● Work order
Here the job is to transcribe the data verbatim while leaving each picture out.

_ _ _ _

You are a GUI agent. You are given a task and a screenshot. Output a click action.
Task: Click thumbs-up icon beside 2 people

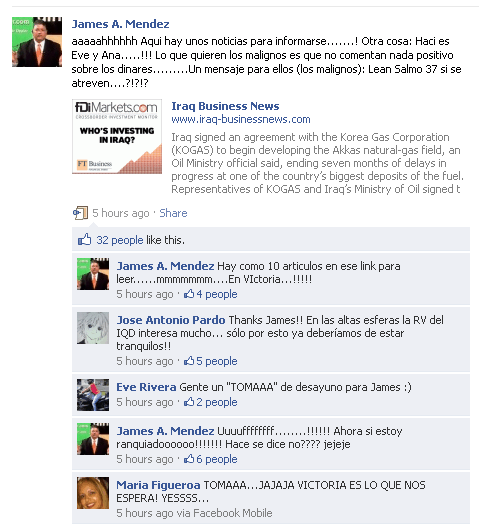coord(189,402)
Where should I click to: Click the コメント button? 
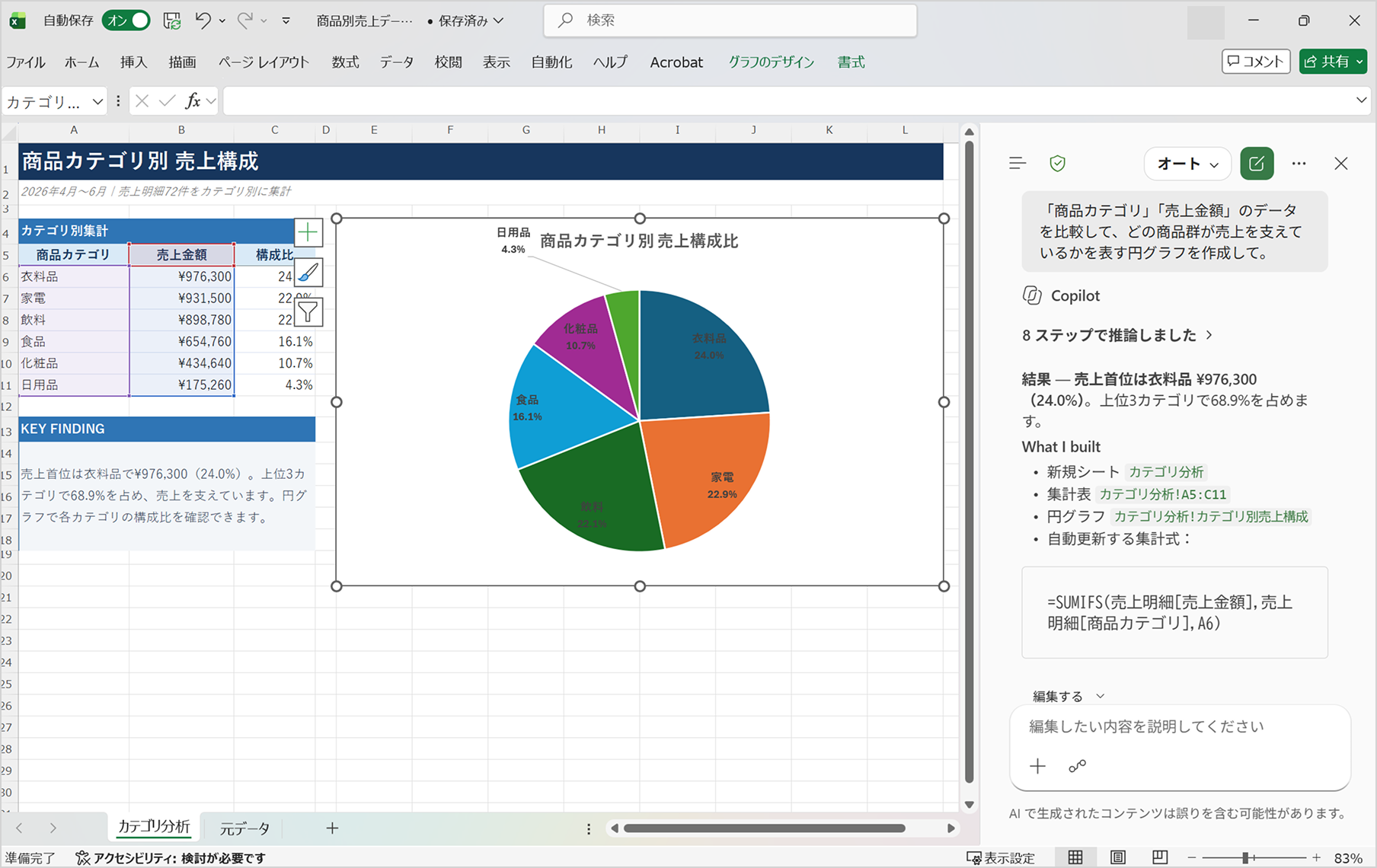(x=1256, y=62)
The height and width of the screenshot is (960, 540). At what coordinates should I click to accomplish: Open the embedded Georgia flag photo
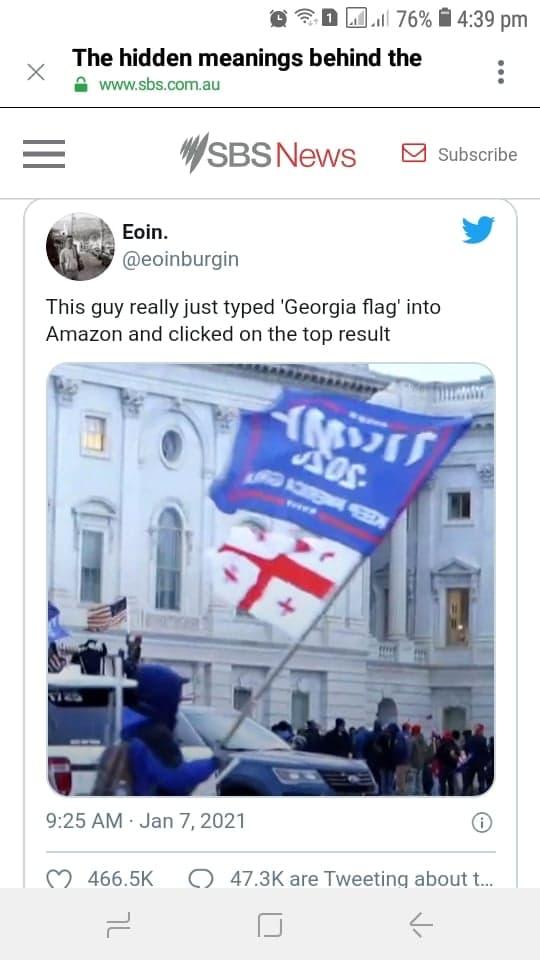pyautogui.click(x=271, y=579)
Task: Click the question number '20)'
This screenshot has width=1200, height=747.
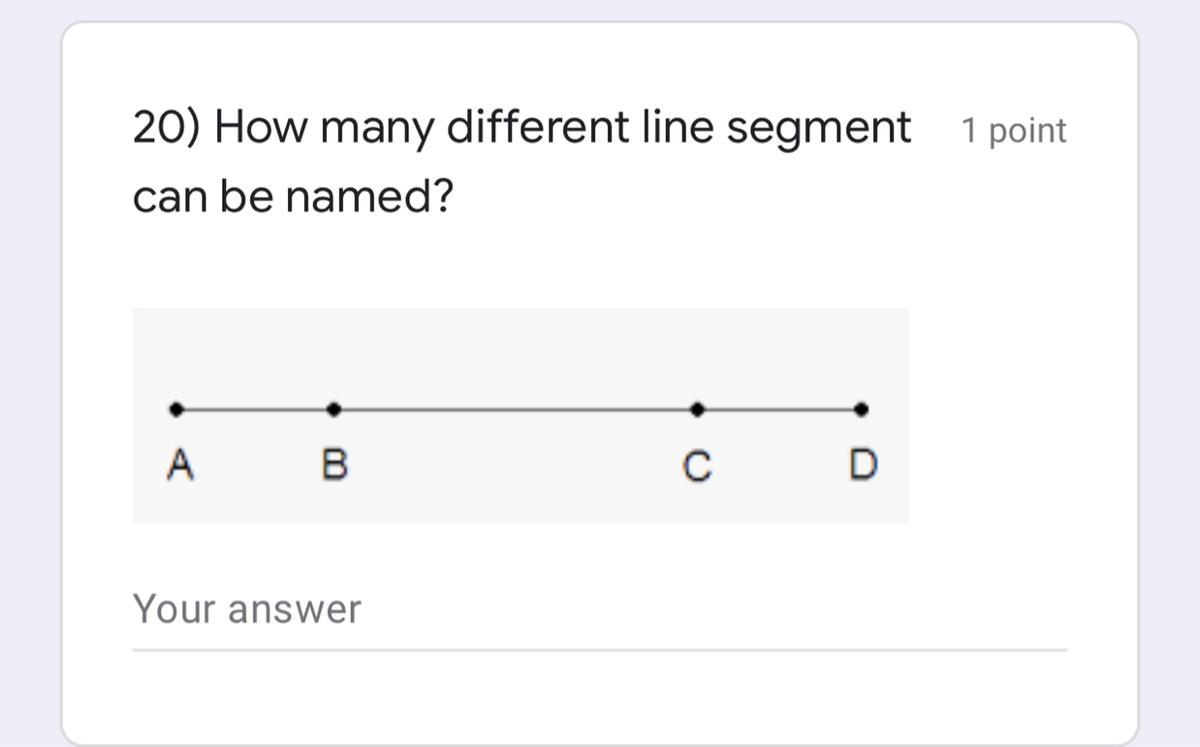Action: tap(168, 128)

_ _ _ _

● Task answer
You are a GUI agent. You are given a task and a screenshot. Output a click action.
Task: Click thumbs-up icon beside 2 people

coord(189,402)
Where should I click to: Click the コメント button? 
(x=1256, y=62)
The height and width of the screenshot is (960, 540). At what coordinates should I click to accomplish: Open the embedded Georgia flag photo
pyautogui.click(x=271, y=579)
Task: Click the question number '20)'
This screenshot has width=1200, height=747.
Action: tap(168, 128)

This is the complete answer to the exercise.